Celestine Sibley, noted author, syndicated columnist and warm neighbor, often wrote of them and gave them a measure of fame. An admiration that Barry shared, as did many who knew the man.
“The mass of men lead lives of quiet desperation”, wrote the great Henry David Thoreau. Lum Crow was one of those exceptional people who just lived quietly.
There’s a term farmers use for the lull that takes place when the fragile plants have gotten high enough to out grow the weeds and the plowing is all done till harvest time. He says his crops are “laid by” ... laid by ... I believe Lum’s spiritual life was laid by and his soul was calmly waiting for the harvest.
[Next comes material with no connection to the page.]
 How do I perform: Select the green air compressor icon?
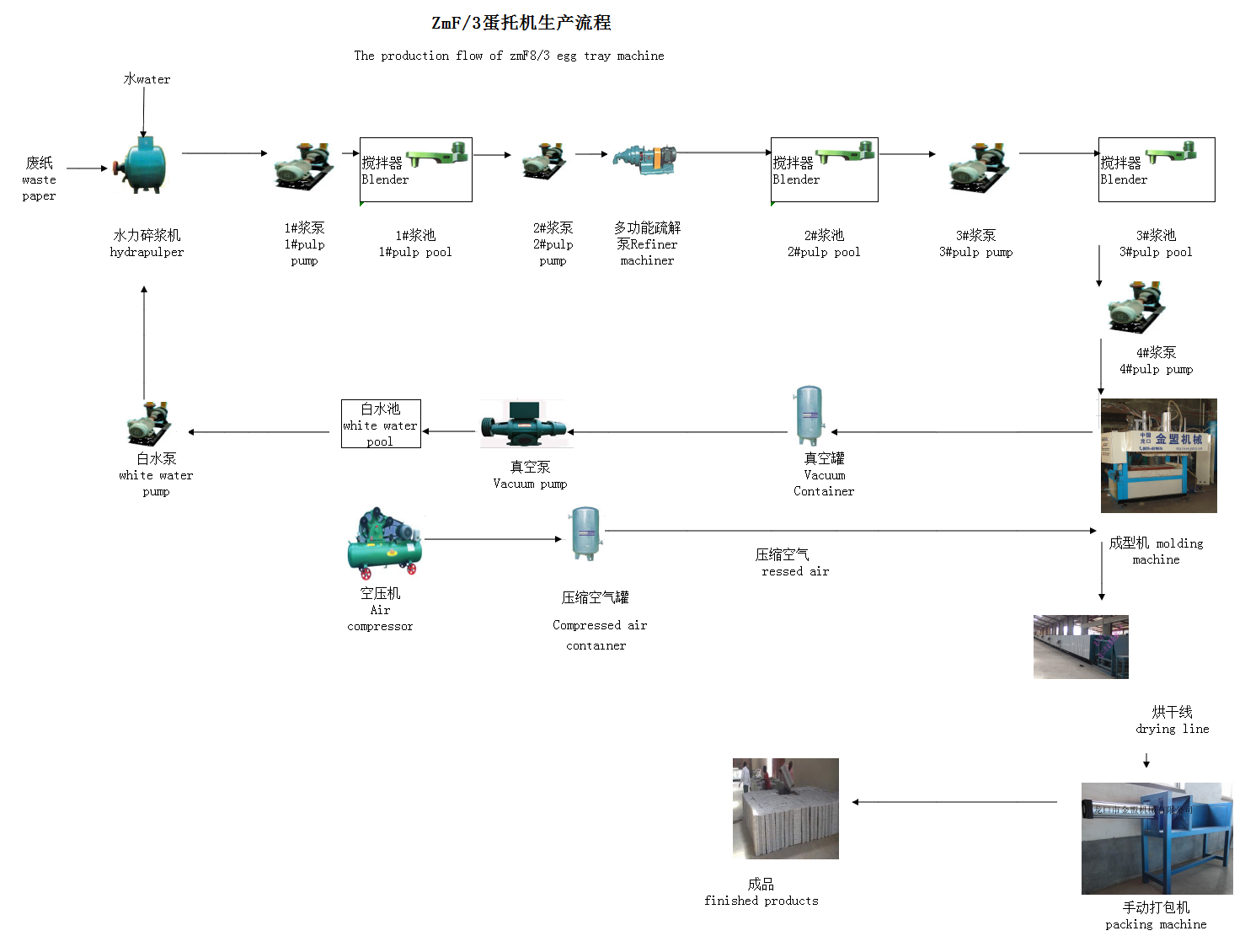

He was the first person I ever heard pick a banjo. His grandson invited me over to hear him play and I watched the slender old man with the fierce hawk-eyes take down his home-made banjo and pick “Smoke On The Water”.
It’s still there as clear as an after image left on the retina by a glimpse of the sun; the Cherokee Indian lineage manifested in the high bridge of the nose, the deep furrows in the convolutions of the papery skin, stretching tightly across the prominent cheekbones of his narrow face, and the graceful athletic way he moved.
While he played, never once did he look at his banjo. His deep-set eyes stared ahead unfocused, seeing only memorized notes before his fingers picked them out on the five steel strings, accurately sending the melody ringing out across the room in time with the tapping of his right shoe on the bare floor beneath his straight chair.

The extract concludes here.